Şubenin üçüncü kişilerle ilişkilerinde temsil yetkisinin kapsamı, imza usulleri ve aleniyet şartları titizlikle gözetilmeli; düzenlenen belgelerde ana şirket unvanı kullanılmalı ve şube olduğu açıkça belirtilmelidir. Bu yaklaşım, üçüncü kişilerin korunmasını sağlarken, ana şirketin risklerini öngörülebilir ve yönetilebilir bir çerçevede tutar.


g) Yasal Mevzuata Uyum


Türkiye’de tescilli şubeler, faaliyetlerinin tamamında Türk mevzuatına tabidir. Şube ayrı bir tüzel kişi olmasa da, yerel bir ticari organizasyon olarak işlettiği faaliyetler bakımından kanunların öngördüğü tüm yükümlülükleri yerine getirmekle mükelleftir.

  • Ticari ve mali kayıt düzeninde şube; ticari defterleri usulüne uygun şekilde tutar, kayıtlarını Türkçe düzenler ve defter ile belgelerini yasal süreler boyunca saklar. Muhasebe ve raporlamada Vergi Usul Kanunu ile Türk Ticaret Kanunu’nun şekil ve süre hükümlerine uyulur. Elektronik dönüşüm kapsamında e-Fatura, e-Arşiv ve e-Defter uygulamalarına ilişkin eşik ve süreler gözetilir; gerekli entegrasyonlar zamanında tamamlanır.

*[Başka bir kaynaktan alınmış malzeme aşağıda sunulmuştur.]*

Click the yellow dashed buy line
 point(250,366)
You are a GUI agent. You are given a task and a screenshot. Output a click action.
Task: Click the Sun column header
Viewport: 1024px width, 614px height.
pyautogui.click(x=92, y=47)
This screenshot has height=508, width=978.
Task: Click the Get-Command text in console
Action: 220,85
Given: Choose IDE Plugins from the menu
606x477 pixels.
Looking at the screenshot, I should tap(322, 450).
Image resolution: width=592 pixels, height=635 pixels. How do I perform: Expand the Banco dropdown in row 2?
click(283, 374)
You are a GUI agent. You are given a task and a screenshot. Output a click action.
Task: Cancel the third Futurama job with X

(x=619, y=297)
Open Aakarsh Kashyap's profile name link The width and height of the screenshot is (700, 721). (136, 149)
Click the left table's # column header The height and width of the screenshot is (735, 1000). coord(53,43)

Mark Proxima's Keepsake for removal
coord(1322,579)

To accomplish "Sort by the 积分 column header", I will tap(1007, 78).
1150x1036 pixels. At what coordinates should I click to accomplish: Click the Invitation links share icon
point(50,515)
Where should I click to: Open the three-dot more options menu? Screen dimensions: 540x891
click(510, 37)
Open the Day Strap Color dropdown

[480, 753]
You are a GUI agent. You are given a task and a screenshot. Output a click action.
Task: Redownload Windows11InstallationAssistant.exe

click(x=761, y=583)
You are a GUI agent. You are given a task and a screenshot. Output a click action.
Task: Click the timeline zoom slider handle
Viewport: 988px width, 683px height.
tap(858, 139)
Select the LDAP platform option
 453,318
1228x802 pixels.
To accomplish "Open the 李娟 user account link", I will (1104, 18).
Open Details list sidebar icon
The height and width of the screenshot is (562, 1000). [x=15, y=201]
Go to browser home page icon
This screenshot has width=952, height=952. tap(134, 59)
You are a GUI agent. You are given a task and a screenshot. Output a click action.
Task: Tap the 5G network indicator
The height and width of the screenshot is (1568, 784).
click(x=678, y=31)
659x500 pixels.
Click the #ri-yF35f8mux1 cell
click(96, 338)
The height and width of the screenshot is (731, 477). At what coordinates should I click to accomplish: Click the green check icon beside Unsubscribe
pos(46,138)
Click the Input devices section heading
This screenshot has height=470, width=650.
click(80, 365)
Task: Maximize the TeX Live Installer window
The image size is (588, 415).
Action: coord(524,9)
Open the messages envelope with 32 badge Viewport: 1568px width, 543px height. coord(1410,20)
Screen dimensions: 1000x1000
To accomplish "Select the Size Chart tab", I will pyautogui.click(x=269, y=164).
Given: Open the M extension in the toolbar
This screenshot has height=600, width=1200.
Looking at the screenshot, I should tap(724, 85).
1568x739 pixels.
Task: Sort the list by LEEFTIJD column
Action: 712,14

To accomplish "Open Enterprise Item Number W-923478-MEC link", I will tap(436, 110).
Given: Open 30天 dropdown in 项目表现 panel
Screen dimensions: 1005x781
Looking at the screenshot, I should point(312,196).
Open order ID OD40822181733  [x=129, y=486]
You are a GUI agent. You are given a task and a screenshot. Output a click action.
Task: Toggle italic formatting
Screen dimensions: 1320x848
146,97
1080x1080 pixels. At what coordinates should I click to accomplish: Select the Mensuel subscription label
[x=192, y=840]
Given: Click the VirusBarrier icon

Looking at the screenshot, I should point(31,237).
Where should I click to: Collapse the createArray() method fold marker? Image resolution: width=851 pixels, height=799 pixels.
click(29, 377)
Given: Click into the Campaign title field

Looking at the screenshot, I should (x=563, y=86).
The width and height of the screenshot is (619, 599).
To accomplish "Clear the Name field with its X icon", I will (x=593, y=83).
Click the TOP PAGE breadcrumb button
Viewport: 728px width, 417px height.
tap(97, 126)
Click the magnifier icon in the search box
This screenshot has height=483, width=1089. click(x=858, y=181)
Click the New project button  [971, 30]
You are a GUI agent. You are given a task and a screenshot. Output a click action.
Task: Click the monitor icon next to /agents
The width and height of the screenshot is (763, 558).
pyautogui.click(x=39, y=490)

Kurumlar vergisi mükellefleri için e-tebligat yükümlülükleri yerine getirilir ve bildirim adresleri güncel tutulur.

  • Kişisel verilerin korunmasında şube; veri işleme envanteri, aydınlatma süreçleri, sözleşmesel güvenlik hükümleri ve teknik-idari tedbirlerle uyum sağlar. Yurt dışında yerleşik ana şirket açısından Türkiye’de veri sorumlusu temsilcisi atanması ile VERBİS kayıt ve güncelleme işlemleri değerlendirilir. Şubenin faaliyet modeline göre, belirli hâllerde şubenin de veri sorumlusu sıfatını haiz olabileceği göz önünde bulundurulur. Çalışan, müşteri ve tedarikçi verilerinde asgari ilkelere ve saklama-imha politikalarına uygun hareket edilir.

  • Rekabet hukukunda; rekabeti sınırlayıcı anlaşmalar, hâkim durumun kötüye kullanılması ve birleşme-devralma kontrolleri bakımından yasak ve bildirim yükümlülükleri gözetilir. Dağıtım, yeniden satış fiyatı tespiti, münhasırlık ve bilgi değişimi gibi riskli uygulamalara karşı iç politika ve eğitim mekanizmaları oluşturulur.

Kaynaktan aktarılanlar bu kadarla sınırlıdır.